▶ [Problem details]: Gather every line below where "will" appears.

▶ [Excerpted records]:
*****

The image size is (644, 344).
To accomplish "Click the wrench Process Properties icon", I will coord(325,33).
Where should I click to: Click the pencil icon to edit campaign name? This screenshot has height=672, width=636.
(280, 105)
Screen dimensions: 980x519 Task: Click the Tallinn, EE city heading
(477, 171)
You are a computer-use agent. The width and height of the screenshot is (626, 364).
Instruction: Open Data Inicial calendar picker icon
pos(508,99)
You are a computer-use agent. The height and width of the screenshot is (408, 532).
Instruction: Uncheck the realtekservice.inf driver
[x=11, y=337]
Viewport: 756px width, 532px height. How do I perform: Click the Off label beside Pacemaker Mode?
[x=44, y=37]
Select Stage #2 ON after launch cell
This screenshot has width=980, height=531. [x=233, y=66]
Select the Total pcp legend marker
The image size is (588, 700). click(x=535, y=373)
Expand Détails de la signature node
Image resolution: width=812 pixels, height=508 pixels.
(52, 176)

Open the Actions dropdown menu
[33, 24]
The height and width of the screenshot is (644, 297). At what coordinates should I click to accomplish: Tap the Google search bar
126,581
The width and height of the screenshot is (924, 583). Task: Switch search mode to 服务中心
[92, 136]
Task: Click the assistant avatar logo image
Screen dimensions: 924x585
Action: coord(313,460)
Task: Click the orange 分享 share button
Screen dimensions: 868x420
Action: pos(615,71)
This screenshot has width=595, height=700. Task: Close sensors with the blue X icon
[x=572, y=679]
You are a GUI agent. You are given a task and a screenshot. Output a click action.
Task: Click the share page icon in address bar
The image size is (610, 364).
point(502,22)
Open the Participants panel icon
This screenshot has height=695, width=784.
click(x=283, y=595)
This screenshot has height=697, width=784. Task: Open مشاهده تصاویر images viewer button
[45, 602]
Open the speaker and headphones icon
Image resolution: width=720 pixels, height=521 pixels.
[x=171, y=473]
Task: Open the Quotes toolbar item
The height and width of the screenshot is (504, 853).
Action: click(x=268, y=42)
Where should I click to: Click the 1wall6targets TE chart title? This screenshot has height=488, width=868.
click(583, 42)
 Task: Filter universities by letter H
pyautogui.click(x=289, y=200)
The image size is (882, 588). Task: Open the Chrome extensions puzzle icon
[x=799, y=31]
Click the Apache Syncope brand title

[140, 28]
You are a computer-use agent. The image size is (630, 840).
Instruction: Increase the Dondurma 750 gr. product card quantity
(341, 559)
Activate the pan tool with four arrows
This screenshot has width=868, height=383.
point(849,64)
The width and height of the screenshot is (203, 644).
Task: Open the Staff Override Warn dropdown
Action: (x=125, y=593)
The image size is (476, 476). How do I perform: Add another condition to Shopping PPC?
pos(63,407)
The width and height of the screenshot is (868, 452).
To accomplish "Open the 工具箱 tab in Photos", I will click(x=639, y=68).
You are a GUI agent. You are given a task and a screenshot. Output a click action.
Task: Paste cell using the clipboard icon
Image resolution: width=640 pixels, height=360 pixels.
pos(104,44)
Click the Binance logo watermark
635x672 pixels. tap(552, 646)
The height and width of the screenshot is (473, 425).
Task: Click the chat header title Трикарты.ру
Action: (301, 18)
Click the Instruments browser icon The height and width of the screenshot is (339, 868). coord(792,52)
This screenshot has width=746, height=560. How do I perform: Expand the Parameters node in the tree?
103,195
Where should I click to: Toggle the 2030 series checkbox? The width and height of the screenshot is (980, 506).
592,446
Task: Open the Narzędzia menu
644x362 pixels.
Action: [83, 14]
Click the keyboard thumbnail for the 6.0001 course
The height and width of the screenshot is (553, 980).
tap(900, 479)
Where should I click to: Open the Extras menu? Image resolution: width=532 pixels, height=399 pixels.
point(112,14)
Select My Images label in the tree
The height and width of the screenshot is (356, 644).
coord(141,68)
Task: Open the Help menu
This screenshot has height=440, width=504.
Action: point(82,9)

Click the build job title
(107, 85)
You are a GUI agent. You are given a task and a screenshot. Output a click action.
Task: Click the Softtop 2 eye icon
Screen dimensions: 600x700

*****

▶ [Solution to the problem]:
To accomplish "Click the wrench Process Properties icon", I will coord(325,33).
To accomplish "Open the 工具箱 tab in Photos", I will click(x=639, y=68).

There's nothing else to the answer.